## WHAT YOU HAVE TO DO
Set down the comments about the silent treatment word for word, keeping every line and paragraph break.

I’m curious what you have unilaterally decided is the limit for acceptable time for silent treatment. OP said she did it to him first for at least a few hours. Is that okay to you? What if it was all day? Overnight? Two days? When does it magically change from “pause and calm down” to “100% abuse” in your opinion?

Obviously the husband decided that even a few hours is “100% abuse” and he’s not going to accept it. And now he’s not accepting it and is likely consulting with a lawyer. What do you think she’s supposed to do about it now in order to “not accept it”?


Telling someone you need space to process your feelings is not the same thing as giving someone the silent treatment. If OP said, after their fight, that she needed space to process, then ok. If she walked away and refused to engage without any words, that's not ok. If you use your words to tell someone how you feel, for example that you need to cool off before discussing, and they continue raging at you, then of course you can ignore them. That's not the silent treatment, that's defending yourself against verbal abuse.

## EXCERPTED DATA
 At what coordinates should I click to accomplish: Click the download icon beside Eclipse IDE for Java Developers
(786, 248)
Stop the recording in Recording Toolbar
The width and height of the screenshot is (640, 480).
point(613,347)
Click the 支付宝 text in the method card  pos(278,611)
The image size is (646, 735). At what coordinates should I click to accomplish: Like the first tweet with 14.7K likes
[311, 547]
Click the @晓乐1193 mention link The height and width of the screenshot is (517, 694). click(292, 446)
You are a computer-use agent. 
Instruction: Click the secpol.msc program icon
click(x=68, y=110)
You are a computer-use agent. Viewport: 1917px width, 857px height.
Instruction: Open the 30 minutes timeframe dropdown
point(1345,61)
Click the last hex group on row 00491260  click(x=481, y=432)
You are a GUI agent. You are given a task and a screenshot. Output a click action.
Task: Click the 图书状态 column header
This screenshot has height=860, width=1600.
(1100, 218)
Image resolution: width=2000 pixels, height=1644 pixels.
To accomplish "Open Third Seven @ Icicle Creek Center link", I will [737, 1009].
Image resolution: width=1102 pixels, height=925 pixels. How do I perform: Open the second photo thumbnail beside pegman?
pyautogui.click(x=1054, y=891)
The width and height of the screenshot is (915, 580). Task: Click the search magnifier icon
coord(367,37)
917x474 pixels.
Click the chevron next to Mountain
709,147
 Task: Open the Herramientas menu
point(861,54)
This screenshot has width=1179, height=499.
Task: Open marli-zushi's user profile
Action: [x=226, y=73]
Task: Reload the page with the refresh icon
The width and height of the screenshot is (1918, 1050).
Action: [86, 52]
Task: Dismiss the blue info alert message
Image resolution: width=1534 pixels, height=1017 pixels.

## SOLUTION
I’m curious what you have unilaterally decided is the limit for acceptable time for silent treatment. OP said she did it to him first for at least a few hours. Is that okay to you? What if it was all day? Overnight? Two days? When does it magically change from “pause and calm down” to “100% abuse” in your opinion?

Obviously the husband decided that even a few hours is “100% abuse” and he’s not going to accept it. And now he’s not accepting it and is likely consulting with a lawyer. What do you think she’s supposed to do about it now in order to “not accept it”?


Telling someone you need space to process your feelings is not the same thing as giving someone the silent treatment. If OP said, after their fight, that she needed space to process, then ok. If she walked away and refused to engage without any words, that's not ok. If you use your words to tell someone how you feel, for example that you need to cool off before discussing, and they continue raging at you, then of course you can ignore them. That's not the silent treatment, that's defending yourself against verbal abuse.